Revisiting Posthumous Analysis
It’s time to take another look at the alternative to conventional autopsy methods
Juan Rosai |
Fedra Pavlou’s editorial (“Autopsy on the Slab?”) in the June 2015 issue of The Pathologist, highlighted that not much has changed in the 20 years since publishing my own article on this emotive subject (1). Historically, autopsies were extremely important as they opened up a new world of understanding of disease. As Bichat said, “You can take notes for 25 years, from morning to evening by the patients’ bedsides on diseases of the lung, heart, and stomach and the result will be a long list of confusing symptoms leading to incoherent conclusions. Open a few bodies and you will see darkness immediately recede.”
Indeed, in the early years of the 20th century, autopsies proved to be the best way to obtain important information that was impossible to glean in any other way. And, that was why clinicians requested them as a matter of course. In those days, academic institutions were performing detailed autopsies (at a rate of 100 percent in some cases) and new knowledge about the effects of tumors and infectious diseases was readily available. But, fast forward to today and we are largely stuck in a rut with 21st century autopsies performed similarly to the 1900s. We definitely need to move on and that was the thrust of my article published in 1996!

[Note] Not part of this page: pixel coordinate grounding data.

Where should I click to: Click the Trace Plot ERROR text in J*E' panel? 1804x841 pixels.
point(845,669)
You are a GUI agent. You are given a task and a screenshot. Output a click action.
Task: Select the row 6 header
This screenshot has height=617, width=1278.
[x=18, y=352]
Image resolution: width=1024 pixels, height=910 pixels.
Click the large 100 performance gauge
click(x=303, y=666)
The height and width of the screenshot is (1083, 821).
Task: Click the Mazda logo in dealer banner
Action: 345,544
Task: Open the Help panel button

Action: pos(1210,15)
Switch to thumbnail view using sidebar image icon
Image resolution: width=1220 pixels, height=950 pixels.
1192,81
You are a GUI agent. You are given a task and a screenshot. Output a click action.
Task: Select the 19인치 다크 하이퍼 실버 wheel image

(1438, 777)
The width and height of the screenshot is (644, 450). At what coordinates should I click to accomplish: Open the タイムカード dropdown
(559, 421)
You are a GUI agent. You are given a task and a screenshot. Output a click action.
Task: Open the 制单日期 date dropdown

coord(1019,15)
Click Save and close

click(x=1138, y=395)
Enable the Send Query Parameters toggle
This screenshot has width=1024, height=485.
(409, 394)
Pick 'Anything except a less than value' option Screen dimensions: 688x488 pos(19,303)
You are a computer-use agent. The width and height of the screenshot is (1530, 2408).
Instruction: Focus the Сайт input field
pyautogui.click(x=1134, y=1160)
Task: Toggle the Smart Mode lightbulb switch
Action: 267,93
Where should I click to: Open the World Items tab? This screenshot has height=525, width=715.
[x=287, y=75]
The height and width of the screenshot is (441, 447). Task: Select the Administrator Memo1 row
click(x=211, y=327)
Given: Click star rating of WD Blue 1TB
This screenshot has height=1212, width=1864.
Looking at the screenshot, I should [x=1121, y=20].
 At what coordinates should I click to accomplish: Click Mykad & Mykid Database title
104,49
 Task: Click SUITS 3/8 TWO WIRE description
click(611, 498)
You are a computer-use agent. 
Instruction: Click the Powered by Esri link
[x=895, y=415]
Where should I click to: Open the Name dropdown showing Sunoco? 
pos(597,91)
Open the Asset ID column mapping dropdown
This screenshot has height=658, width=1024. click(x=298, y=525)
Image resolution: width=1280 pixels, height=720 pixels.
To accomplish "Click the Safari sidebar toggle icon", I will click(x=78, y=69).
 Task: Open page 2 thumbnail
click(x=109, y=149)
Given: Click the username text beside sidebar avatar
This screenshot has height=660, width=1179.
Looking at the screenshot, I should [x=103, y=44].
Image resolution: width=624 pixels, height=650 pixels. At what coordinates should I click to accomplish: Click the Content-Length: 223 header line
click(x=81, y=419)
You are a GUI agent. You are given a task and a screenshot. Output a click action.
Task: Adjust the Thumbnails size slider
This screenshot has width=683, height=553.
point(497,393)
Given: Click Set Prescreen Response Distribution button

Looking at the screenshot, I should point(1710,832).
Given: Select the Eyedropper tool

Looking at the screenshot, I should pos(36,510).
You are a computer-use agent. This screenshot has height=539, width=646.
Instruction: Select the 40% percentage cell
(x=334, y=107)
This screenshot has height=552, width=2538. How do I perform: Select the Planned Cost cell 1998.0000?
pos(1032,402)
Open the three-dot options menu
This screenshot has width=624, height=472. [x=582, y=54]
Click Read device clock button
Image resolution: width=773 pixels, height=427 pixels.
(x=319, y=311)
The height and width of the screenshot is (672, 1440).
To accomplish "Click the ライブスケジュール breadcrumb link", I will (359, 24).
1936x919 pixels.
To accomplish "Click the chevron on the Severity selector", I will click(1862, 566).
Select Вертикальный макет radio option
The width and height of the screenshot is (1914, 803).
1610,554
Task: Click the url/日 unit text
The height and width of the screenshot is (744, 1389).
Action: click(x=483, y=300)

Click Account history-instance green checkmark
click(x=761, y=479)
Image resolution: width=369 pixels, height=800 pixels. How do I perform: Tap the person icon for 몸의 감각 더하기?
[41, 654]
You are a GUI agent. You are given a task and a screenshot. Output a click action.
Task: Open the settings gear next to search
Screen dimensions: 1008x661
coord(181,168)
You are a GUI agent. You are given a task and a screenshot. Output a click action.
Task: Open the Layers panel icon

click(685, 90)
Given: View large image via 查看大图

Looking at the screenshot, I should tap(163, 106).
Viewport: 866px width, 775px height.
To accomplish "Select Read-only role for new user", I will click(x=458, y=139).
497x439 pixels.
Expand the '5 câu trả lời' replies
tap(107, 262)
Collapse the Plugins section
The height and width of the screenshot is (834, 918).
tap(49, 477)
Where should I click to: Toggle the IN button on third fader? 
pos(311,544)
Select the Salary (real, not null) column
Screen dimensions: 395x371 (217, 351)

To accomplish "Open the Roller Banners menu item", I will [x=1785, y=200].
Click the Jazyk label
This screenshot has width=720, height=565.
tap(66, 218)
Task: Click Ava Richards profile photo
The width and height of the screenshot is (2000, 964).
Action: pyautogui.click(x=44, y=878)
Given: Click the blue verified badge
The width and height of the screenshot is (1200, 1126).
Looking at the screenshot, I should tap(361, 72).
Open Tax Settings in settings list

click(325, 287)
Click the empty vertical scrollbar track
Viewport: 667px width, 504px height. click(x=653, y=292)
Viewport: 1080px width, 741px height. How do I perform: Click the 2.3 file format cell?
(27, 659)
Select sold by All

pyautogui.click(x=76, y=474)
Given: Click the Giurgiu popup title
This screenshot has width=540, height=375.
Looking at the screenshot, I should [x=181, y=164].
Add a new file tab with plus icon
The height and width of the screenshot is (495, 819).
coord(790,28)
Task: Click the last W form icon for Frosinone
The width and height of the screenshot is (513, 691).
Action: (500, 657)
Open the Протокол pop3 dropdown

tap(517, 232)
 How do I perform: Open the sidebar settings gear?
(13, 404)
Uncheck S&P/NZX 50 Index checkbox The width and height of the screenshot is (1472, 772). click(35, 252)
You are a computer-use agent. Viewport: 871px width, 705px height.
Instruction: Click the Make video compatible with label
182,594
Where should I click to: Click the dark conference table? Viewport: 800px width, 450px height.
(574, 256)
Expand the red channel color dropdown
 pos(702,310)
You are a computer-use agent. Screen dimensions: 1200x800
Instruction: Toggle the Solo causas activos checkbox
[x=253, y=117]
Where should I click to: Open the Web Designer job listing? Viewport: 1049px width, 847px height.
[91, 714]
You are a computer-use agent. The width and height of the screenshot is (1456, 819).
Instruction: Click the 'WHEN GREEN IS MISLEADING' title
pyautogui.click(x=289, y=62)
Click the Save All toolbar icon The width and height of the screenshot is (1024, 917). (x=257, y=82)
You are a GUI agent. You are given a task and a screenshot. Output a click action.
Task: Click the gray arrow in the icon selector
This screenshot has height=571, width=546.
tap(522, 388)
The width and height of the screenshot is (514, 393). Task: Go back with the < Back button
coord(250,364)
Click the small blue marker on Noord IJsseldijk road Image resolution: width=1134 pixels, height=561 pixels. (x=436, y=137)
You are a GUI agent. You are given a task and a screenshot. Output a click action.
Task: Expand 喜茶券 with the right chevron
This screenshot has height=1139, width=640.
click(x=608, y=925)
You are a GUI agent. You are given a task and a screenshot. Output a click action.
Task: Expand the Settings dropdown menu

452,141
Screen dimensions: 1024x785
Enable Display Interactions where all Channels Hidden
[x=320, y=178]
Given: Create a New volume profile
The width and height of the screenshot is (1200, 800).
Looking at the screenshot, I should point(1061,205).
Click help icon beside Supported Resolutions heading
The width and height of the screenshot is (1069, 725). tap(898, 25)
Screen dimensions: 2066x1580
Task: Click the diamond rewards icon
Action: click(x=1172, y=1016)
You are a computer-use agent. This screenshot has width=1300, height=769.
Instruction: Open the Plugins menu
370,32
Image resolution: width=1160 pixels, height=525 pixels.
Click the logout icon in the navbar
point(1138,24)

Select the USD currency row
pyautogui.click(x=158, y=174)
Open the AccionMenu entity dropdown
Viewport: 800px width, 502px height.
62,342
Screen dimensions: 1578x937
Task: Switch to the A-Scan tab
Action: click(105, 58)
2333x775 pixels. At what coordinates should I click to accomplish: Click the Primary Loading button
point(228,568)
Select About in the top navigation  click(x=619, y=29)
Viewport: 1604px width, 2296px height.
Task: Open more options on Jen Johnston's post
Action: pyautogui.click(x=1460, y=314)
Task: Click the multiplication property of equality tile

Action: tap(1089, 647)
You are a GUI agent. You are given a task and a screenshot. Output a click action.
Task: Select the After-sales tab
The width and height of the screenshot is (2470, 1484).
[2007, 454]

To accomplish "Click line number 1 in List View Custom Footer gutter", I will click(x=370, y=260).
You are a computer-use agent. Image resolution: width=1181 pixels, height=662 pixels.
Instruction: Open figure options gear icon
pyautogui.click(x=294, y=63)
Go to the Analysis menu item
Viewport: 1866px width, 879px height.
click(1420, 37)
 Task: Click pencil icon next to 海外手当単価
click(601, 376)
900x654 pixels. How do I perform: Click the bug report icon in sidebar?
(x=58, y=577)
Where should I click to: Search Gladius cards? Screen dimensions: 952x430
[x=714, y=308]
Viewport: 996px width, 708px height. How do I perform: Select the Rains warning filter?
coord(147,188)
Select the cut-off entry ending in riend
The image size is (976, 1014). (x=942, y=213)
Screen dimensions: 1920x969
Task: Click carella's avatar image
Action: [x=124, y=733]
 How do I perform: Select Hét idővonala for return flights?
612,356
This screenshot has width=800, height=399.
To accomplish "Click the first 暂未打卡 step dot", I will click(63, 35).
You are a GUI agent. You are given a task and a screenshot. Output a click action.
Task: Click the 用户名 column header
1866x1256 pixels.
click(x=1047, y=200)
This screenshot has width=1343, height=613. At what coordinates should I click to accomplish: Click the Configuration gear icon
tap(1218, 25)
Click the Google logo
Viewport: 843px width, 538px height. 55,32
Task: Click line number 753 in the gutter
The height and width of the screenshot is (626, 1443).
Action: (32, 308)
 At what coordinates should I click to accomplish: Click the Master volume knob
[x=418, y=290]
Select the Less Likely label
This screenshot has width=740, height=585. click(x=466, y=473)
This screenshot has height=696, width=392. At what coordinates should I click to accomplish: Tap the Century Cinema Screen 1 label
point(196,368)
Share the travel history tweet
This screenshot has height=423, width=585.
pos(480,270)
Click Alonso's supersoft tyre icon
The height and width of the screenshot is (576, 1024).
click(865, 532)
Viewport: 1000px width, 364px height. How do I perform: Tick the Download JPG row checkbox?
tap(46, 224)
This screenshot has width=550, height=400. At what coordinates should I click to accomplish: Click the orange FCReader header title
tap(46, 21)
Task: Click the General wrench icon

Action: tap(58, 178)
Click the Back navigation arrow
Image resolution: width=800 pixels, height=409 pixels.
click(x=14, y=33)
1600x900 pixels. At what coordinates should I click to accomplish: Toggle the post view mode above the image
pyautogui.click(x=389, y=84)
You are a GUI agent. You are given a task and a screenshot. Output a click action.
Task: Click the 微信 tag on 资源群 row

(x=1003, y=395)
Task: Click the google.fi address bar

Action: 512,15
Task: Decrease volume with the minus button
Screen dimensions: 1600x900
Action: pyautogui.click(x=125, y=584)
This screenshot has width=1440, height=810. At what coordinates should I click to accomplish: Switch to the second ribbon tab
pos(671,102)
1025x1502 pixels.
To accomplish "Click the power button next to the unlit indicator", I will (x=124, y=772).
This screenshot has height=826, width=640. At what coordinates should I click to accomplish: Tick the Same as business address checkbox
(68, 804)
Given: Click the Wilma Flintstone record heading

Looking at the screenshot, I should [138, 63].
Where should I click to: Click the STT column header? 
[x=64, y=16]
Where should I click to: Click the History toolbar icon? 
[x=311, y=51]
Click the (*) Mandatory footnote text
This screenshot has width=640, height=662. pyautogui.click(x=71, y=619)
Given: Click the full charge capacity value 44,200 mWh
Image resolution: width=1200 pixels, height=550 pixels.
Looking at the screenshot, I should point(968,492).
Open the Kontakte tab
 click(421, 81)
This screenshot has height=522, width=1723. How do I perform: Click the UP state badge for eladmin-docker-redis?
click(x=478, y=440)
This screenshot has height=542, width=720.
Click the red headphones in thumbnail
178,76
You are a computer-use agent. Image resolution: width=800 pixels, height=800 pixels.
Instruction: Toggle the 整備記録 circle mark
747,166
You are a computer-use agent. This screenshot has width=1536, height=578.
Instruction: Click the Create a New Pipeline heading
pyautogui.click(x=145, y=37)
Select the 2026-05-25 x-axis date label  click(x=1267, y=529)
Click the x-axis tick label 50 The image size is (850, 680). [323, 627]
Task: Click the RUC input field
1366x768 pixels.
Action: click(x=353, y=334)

In my view – and I’m going to reiterate my 20-year-old comments because, as I say, so little seems to have changed – autopsies won’t become the norm until they can compete with today’s requirements for speed and cost-effectiveness. The drive is for efficiency and the cost of performing an autopsy simply to restate the clinician’s findings that the patient did have widespread carcinomatosis will no longer suffice in a time where cost benefits are high on the financial agenda.
My proposal still stands that we pathologists need to change our attitude to the autopsy and no longer see it as a thorough study. Instead, we need to take a selective approach. Yes, keep with the Rokitansky tradition when needed, but for the vast majority of cases we can perform “partial” autopsies in a similar way to how surgical pathologists examine and sample surgical specimens. We can, for example, in many circumstances sample sections from the organs of interest, in addition to select metastatic nodules and perhaps a few other organs that appeared abnormal on gross inspection to answer the clinician’s questions in short order. And, we should be able to deliver the final autopsy report within 48 hours. Yes, there will be exceptions – but they will be in the minority.
To enable this timelier process we need to approach the autopsy as if it is a surgical specimen. The pathologist will align his or her thinking with the very reason they have the opportunity to do the procedure – because somebody had some questions that need fast, accurate and concise answers. The clinician will be pleased if they get the answers, even partial answers, presented in a two- or three-page report within a few days. They don’t need an old-fashioned report numbering 15 pages or more that go into fine detail about every organ in the patient’s body weeks or even months after ordering the autopsy. They simply want the relevant facts and they want them as quickly as possible. Such a partial autopsy will require a great deal of skill and disease knowledge on the part of the pathologist in deciding what to focus on and what to ignore. And, that will no doubt require specialist training and our academic institutions will need to be able to support such teaching.
So, in 1996, I was optimistic that my proposal for a selective, partial autopsy approach should result in an increase in the number of autopsies performed. But, that hasn’t been the case. However, I do maintain my optimism as posthumous analysis is the logical way forward; we just need to consider it as the future for our field rather than continue to hold on to our now antique autopsy traditions.
- J Rosai, “The posthumous analysis (PHA). An alternative to the conventional autopsy”, Am J Clin Pathol,106, S15–S17 (1996). PMID: 8853051.